Collected data entries:
== Segment start ==
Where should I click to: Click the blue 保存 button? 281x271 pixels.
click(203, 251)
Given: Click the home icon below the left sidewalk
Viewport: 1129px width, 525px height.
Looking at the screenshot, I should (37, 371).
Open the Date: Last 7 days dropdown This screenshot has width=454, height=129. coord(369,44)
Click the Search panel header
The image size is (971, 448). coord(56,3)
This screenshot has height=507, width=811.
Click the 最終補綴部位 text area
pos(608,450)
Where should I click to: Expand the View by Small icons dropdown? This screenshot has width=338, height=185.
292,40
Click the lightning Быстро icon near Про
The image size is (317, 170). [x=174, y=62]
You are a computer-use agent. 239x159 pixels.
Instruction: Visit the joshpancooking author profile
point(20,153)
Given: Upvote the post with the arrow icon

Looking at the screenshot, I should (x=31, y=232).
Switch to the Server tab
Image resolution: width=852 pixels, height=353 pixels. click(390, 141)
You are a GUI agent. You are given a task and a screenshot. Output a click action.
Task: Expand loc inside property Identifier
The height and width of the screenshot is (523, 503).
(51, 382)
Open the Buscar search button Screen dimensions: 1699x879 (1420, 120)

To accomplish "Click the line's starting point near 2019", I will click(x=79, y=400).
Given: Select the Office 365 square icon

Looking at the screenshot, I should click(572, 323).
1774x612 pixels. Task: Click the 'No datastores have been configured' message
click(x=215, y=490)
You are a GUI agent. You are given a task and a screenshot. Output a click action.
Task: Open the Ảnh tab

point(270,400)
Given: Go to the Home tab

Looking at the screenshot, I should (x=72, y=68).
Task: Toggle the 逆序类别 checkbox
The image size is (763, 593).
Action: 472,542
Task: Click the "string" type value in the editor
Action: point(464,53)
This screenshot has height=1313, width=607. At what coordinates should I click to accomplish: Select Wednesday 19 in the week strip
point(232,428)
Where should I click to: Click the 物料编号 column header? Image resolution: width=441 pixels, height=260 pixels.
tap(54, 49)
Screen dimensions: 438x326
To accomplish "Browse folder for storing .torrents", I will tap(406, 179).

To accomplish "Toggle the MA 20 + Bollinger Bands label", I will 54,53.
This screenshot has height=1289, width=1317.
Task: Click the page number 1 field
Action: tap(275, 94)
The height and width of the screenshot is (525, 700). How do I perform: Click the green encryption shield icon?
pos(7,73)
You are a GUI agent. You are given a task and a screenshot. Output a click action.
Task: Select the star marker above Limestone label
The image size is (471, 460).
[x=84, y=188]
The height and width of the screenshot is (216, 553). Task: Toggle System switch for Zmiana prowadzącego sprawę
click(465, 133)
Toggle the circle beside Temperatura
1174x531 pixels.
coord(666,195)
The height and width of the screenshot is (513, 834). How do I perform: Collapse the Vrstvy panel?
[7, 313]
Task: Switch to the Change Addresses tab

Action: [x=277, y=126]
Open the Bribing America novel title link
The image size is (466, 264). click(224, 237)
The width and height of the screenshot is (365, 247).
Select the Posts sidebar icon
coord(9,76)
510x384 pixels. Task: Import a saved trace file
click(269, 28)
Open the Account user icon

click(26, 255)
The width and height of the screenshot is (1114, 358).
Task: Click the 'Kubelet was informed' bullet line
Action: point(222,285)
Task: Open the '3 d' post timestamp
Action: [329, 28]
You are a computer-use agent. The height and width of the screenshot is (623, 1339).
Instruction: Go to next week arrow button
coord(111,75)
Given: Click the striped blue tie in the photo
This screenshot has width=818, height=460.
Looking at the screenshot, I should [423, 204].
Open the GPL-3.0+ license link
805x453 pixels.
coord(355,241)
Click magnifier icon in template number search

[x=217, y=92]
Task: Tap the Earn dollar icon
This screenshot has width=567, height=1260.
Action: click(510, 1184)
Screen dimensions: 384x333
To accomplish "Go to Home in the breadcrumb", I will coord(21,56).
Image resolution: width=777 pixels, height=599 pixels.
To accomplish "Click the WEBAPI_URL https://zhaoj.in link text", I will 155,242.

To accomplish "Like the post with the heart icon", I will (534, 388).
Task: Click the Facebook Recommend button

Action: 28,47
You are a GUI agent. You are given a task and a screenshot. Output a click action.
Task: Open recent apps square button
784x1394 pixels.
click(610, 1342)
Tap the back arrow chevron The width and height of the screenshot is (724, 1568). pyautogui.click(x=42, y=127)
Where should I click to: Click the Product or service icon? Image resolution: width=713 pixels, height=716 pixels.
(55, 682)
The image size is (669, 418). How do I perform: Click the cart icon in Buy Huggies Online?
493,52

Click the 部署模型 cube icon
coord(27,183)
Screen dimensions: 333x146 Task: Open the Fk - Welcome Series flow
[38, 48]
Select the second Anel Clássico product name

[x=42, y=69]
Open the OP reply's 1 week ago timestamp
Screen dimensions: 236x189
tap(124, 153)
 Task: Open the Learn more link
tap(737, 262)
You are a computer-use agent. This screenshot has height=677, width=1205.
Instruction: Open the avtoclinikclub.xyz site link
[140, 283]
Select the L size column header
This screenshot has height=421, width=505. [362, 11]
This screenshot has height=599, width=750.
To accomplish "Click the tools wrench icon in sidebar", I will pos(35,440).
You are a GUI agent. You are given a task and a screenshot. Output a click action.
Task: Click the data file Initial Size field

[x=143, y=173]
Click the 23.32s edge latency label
== Segment end ==
### Problem
Within the lines above, find those holding the word "computer" and copy them.

### Result of the exercise
You are a computer-use agent. 239x159 pixels.
You are a computer-use agent. The height and width of the screenshot is (623, 1339).
You are a computer-use agent. This screenshot has height=677, width=1205.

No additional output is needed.